- **Exercise set**
• A. Reproduce the passage of the Tanya Hunt profile between "Outside of class, she’s" and "shared one bowl.", inclusive.
• B. Go on with the profile of student slackliner Tanya Hunt, picking up after its final sentence.

*** Source passage ***

Life, it seems, is one big balancing act for Tanya Hunt. Just this semester, the junior biochemistry major is juggling the demands of classes in physics, physical chemistry, biology and biochemistry. Three of those courses, she laments, require lab work each week, too.
Outside of class, she’s frequently balancing her body atop a one-inch line suspended a foot or so off the ground, tied between tree trunks. This activity, called slacklining, often draws attention to her and her nylon strap–walking friends who practice the sport in public parks. This past summer, the spectacle made Hunt and her boyfriend, senior philosophy major Jack Weaver, a new friend in Spain, where they were traveling for three months. They invited the Spaniard back to their lodging, cooked him curry and discussed everything from Buddhist philosophy to the death penalty. The unusual introduction and meal was even stranger for the fact that Hunt’s summer home for six weeks of the trip was a compact car, with the back seat serving as pantry and kitchen. The couple and their guest all shared one bowl.

*** End of Source passage ***
*** Material provided ***

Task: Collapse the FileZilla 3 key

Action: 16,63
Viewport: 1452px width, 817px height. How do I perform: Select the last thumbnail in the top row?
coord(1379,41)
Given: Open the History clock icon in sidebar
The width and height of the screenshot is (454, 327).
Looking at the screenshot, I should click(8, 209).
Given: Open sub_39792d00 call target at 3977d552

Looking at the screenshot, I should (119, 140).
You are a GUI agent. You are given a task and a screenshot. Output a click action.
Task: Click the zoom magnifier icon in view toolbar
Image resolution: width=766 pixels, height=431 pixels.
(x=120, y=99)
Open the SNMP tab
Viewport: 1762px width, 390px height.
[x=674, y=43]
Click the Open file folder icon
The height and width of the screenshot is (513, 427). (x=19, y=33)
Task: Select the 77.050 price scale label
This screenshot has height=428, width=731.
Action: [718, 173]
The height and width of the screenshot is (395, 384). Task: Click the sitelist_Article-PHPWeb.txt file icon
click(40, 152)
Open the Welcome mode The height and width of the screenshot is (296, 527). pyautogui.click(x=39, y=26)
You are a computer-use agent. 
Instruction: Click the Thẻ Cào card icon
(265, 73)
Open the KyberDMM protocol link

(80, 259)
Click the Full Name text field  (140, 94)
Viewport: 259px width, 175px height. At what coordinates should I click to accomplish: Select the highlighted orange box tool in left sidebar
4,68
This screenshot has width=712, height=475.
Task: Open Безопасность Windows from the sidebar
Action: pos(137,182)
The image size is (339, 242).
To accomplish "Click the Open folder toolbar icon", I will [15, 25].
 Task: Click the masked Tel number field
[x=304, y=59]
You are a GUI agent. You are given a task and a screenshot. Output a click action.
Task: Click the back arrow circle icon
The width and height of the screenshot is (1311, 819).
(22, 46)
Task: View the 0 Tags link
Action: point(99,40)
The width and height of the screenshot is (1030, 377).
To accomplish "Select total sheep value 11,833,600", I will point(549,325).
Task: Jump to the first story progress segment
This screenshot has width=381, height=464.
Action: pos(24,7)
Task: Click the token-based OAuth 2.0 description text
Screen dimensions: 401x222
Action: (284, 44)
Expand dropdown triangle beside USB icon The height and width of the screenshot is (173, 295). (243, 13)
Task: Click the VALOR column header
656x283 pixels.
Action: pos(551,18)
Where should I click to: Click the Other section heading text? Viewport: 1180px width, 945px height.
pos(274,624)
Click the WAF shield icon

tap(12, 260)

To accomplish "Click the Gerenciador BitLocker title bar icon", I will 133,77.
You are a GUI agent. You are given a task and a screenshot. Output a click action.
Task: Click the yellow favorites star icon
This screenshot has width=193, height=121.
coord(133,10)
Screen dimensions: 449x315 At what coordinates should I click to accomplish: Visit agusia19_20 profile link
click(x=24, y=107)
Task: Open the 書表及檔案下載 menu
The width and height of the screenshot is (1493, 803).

*** End of Material provided ***

- **Answers by task**
• A.
Outside of class, she’s frequently balancing her body atop a one-inch line suspended a foot or so off the ground, tied between tree trunks. This activity, called slacklining, often draws attention to her and her nylon strap–walking friends who practice the sport in public parks. This past summer, the spectacle made Hunt and her boyfriend, senior philosophy major Jack Weaver, a new friend in Spain, where they were traveling for three months. They invited the Spaniard back to their lodging, cooked him curry and discussed everything from Buddhist philosophy to the death penalty. The unusual introduction and meal was even stranger for the fact that Hunt’s summer home for six weeks of the trip was a compact car, with the back seat serving as pantry and kitchen. The couple and their guest all shared one bowl.

• B.
“It was really tiny, and I’m really tall,” Hunt says of her mobile home. “It was an experience.”
That collegiate experience and many others in Charleston and Spain (where Hunt had studied the year before as part of the College’s study abroad program in Trujillo) might not have happened if not for the generosity of the Gorski family of Duncan, S.C. In May 1996, Michelle Gorski graduated from the College with a marketing degree and began work at a dental supply company in Charleston. Seven months later, she passed away from complications of Hodgkin’s lymphoma. Seeking to honor her memory, Paul and Nancy Gorski endowed a scholarship in 1997 in their deceased daughter’s name, aiming to help College students with financial needs.
Michelle Gorski was a bubbly woman who never complained about her cancer, despite regular chemotherapy, a bone marrow transplant as a teenager and other invasive medical treatments. At the College, she was a member of Zeta Tau Alpha, picked up a long-term boyfriend during tennis lessons, kept a pet cat named Mr. B and enjoyed Charleston’s shopping and restaurant scenes. She rarely missed class, despite her cancer repeatedly going into remission and returning, and was never too busy to share thoughtful notes or baked goods with loved ones.
“She just fought like you wouldn’t believe,” says Paul Gorski. “She never thought she wouldn’t beat the thing.”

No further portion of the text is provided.